### Requests
**a)** Pull the stretch from "Soul-Clinging" through "all things together." out of the blog excerpt about David and Psalm 63, word for word.
**b)** Carry the blog excerpt about David and Psalm 63 forward, beginning after its final sentence.

### Reading passage
After the rocking chair stunt, David began to pull out other obstacles.  And being an imaginative little fellow, he pulled out a plastic pretzel and a baby-bottle and attempted to "Parkour" over these innovative stunts.  I can still seem him contorting his body in an attempt to balance on the baby-bottle.  I'm thinking, "Koodos for trying little buddy."  And I'm proud.

I'm also proud of what happened as Mommy was putting him down for bed.  Thinking he was asleep, she began praying over him and apparently thought it would be a good idea to pray about his future spouse.  As soon as the words, "the girl that David will marry" came out of Melissa's mouth his eyes popped wide open, like two little angry saucers in the night, and he said "I'm not going to mawwy a giwl Mommy!  Yuk!"

That's my boy David.  "Beloved."  And near to his father's heart.


Wednesday, January 18, 2012

Soul-Clinging

"For you have been my help, in the shadow of your wings I will sing for joy.  My soul clings to you; your right hand upholds me." Psalm 63:7,8

Man, whatever else was going on in this Psalmist's life, he got it.  He got what life was all about - clinging to God and praising him.

I just got off the phone with a friend of mine who is finding strength to love others as he learns about God's immanent presence with everyone; his power to hold all things together.

### Supplied entries

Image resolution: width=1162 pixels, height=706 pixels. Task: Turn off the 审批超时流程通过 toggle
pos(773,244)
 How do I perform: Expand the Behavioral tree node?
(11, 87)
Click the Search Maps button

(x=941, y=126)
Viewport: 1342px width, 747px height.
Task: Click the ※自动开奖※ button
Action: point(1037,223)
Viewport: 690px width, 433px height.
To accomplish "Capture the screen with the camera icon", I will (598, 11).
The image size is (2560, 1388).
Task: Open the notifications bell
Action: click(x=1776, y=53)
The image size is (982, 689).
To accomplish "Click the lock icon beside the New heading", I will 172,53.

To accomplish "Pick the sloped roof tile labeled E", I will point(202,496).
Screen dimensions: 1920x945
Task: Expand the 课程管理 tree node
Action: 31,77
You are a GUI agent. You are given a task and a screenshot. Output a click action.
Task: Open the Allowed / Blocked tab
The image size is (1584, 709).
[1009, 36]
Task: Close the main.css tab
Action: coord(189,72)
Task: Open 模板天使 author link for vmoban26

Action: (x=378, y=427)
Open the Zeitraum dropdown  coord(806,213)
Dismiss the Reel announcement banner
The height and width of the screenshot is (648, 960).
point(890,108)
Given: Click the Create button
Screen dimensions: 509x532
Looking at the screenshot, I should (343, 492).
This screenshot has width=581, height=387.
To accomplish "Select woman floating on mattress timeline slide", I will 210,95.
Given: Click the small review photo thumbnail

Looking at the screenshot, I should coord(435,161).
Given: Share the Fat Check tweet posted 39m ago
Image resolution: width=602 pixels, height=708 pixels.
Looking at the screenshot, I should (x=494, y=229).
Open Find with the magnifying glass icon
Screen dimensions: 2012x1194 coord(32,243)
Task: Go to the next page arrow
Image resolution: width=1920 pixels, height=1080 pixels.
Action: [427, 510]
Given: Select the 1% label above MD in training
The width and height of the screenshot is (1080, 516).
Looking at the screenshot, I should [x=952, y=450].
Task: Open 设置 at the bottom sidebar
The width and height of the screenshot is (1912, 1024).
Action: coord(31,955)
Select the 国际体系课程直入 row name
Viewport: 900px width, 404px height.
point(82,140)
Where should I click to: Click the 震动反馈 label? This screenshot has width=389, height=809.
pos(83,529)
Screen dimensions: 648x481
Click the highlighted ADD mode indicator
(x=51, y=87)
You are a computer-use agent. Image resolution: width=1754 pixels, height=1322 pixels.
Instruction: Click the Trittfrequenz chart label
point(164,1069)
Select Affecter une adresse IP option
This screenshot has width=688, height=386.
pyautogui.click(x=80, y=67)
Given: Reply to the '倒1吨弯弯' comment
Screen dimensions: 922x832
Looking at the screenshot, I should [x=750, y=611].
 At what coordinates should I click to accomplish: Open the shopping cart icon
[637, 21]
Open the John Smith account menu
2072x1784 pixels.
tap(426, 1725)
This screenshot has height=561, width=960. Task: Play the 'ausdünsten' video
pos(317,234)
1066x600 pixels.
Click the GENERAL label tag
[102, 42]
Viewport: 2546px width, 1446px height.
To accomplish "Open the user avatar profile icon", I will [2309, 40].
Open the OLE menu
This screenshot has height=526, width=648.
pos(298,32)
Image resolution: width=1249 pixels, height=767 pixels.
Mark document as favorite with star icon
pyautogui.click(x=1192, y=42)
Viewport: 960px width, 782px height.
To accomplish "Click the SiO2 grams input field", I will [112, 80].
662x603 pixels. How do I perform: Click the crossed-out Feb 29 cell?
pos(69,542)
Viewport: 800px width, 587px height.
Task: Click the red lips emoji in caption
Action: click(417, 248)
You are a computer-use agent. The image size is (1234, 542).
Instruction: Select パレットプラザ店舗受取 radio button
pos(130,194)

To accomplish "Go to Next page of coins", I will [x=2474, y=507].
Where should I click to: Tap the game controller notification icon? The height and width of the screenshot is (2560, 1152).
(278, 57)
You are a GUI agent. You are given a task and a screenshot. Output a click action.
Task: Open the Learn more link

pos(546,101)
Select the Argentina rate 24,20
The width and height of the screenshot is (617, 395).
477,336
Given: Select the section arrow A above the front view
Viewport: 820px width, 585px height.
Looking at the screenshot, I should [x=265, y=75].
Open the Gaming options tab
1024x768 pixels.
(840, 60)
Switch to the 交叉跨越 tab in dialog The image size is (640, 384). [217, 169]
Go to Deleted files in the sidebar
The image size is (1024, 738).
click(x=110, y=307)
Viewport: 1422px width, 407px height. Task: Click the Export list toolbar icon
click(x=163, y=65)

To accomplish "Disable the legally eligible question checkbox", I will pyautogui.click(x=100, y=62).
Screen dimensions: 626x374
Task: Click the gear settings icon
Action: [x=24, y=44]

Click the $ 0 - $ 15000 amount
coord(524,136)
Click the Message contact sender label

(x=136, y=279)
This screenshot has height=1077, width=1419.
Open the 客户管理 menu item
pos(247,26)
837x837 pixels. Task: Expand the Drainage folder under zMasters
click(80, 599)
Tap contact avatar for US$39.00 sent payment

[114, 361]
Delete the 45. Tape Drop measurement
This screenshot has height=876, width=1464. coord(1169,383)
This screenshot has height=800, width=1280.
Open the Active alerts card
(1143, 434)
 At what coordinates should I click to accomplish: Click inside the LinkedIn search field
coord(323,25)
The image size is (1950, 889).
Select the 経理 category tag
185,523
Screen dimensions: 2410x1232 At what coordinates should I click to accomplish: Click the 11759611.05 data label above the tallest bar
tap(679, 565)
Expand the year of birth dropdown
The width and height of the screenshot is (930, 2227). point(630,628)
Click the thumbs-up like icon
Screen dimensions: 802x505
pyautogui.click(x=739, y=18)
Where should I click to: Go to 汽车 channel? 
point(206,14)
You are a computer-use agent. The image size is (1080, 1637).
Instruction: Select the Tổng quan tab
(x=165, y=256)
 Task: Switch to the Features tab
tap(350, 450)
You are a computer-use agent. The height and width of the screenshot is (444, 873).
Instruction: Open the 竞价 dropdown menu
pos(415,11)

### Answers for the tasks
**a)**
Soul-Clinging

"For you have been my help, in the shadow of your wings I will sing for joy.  My soul clings to you; your right hand upholds me." Psalm 63:7,8

Man, whatever else was going on in this Psalmist's life, he got it.  He got what life was all about - clinging to God and praising him.

I just got off the phone with a friend of mine who is finding strength to love others as he learns about God's immanent presence with everyone; his power to hold all things together.

**b)**
There is nothing better than learning that God is immanent.  To learn for the first time, as my friend put it, that God is not some bearded dude up in the clouds, but that's he's God-with-us-humans, he's God holding everything together, he's God who helps, he's God in the shadow of whose wings we sing for joy.

Our souls have got to cling to something.  As CS Lewis and others have mused, we have a place in our souls that only God's weight, the weight of his glory can fill.  And to be filled up with God, that's life.

I'm a pretty screwed up guy, living in a pretty screwed up world with lots of screwed up messages floating all over the place.  And it's amazing to me that God would take the time and infinite patience it must take to help me and uphold me.  Word's won't ever do justice to God's steadfast and faithful love.

The more I think on God, the less my worries and cares seem to matter.  He is my souls satisfaction, and his steadfast love is better than life.  His love is not only my life, it's better than life itself.

I don't know what heaven will be like.  I often think it's going to be sort of weird.  But if it's anything like being loved by an immanent God in this world, with as messy as I make it, I think it's going to be a really good experience.

So if you're like me, a total car-pile-up of thoughts, aspirations, frustrations, disappointments, joys and confusion, welcome to a better place, a place of hiding, and a place of living.  May you be held up as well as your soul clings to God.

Tuesday, January 17, 2012

"I Pity the Fool" Again

Almost the second I begin to feel anxious about something, I begin looking for solutions.  "If I do this will it bring some relief?  What if I do that?"

And usually I don't look for solutions any farther than my own nose.  I think I have them.

But the bible paints a different picture.  It says in 2 Corinthians 12:9, "My grace is sufficient for you, for my strength is made perfect in weakness."  When we even begin to feel a hint off track we're supposed to look to God, for he's our sufficiency.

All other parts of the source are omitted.